Sundar Pichai said 62% of Google employees had expressed an interest in returning to the officepart-time, and that the company would try to accommodate that desire even after the Covid pandemic subsides.

In an interview with Time magazine, which named Pichai as one of the 100 most influential people in the world, he said: “I see the future as being more flexible. We firmly believe that being in-person, being together, having a sense of community is super important when you have to solve hard problems and create something new, so we don’t see that changing. But we do think we need to create more flexibility and more hybrid models.”

The company shared on Twitter the results of the internal survey, which revealed that the proportion of employees who wanted to stay working remotely for ever had halved between May and July, and the proportion who wanted to go back into the office full-time had grown slightly in the same period.

As many Googlers would now rather return to the office for good as would like to stay fully remote, the survey reveals. But the vast majority said they would like to come back “some days” to work and collaborate with teammates, as well as to socialise.

“It’s always made me wonder – when I see people commuting two hours and away from their family and friends on a Friday, you realise they can’t have plans,” Pichai told Time. “So I think we could do better.”

In the UK, the proportion of adults travelling to work at some point last week was 64%, the highest since the Office for National Statistics stared the data series in mid-May. This trend is likely to reverse, however, after the government’s U-turn on its back-to-work drive.

Lloyd’s of London, the insurance market, is the latest to ditch the drive to get people back into the office and is advising its employees to work from home where possible.

Silicon Valley’s technology firms have led the way in embracing remote working since the early days of the pandemic. In May, Mark Zuckerberg said he thought more than half of Facebook’s employees may never return to the office.

He declared an intention to be “the most forward-leaning company on remote work at our scale” in an interview with the Verge.
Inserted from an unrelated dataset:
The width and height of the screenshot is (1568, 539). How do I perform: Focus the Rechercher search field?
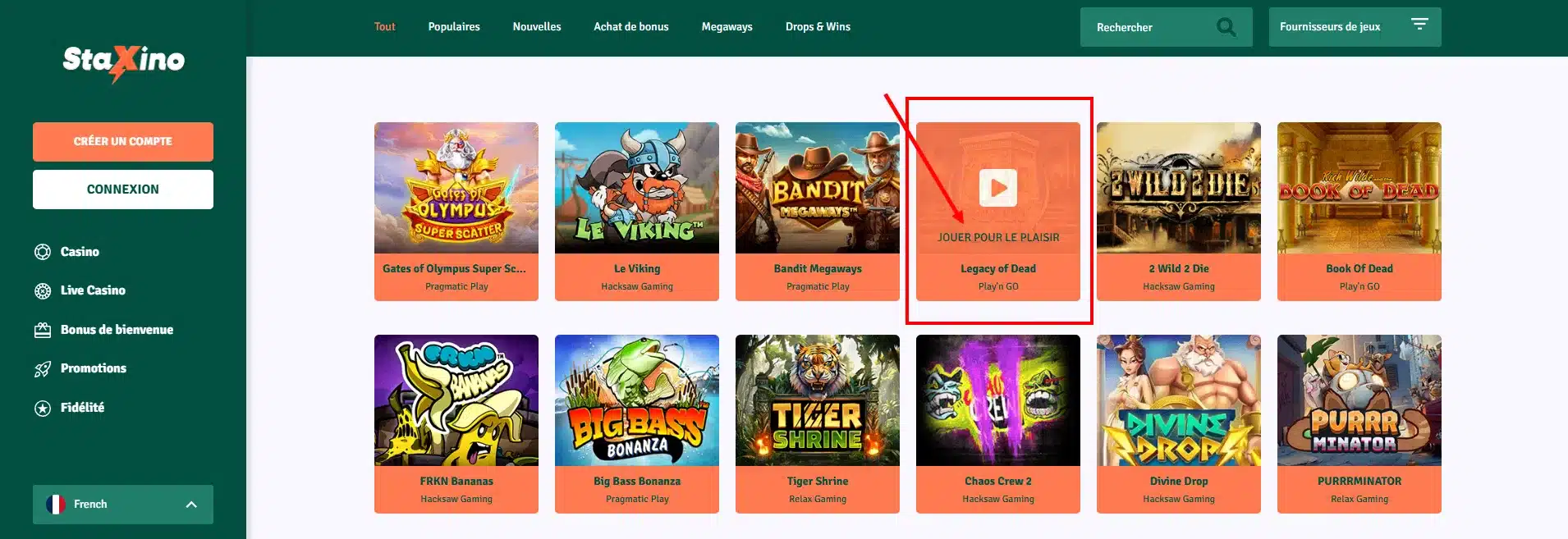1149,27
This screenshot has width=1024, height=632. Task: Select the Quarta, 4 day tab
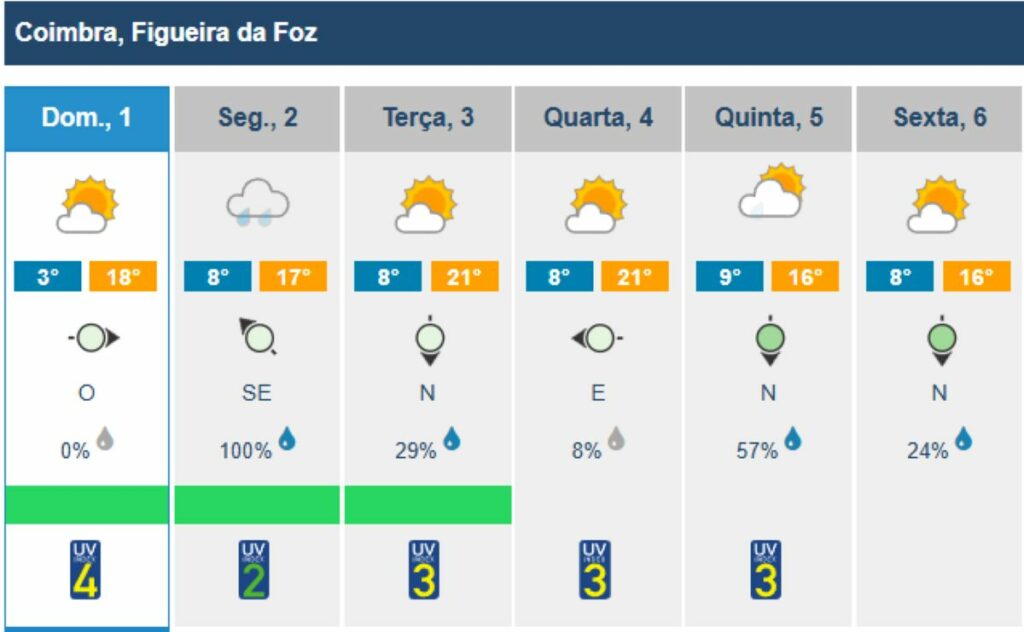tap(598, 118)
“We need to do this in a way that’s thoughtful and responsible, so we’re going to do this in a measured way,” he said. “But I think it’s possible that over the next five to 10 years … I think we could get to about half of the company working remotely permanently.”

Facebook’s plans took a sour note for some when the company revealed it was aiming to slowly recoup the San Francisco wage premium from employees who did intend to move to other parts of the country, or world, and do their job.

But the overall effect on costs was unclear, Zuckerberg said, as savings could be offset by additional costs related to travel and technologies associated with setting up home offices.

Nonetheless, it was a radical shift for a company that had previously offered bonuses of up to $15,000 (£12,000) for new hires to move within 10 miles of its Menlo Park headquarters, rather than commute from San Francisco 30 miles to the north.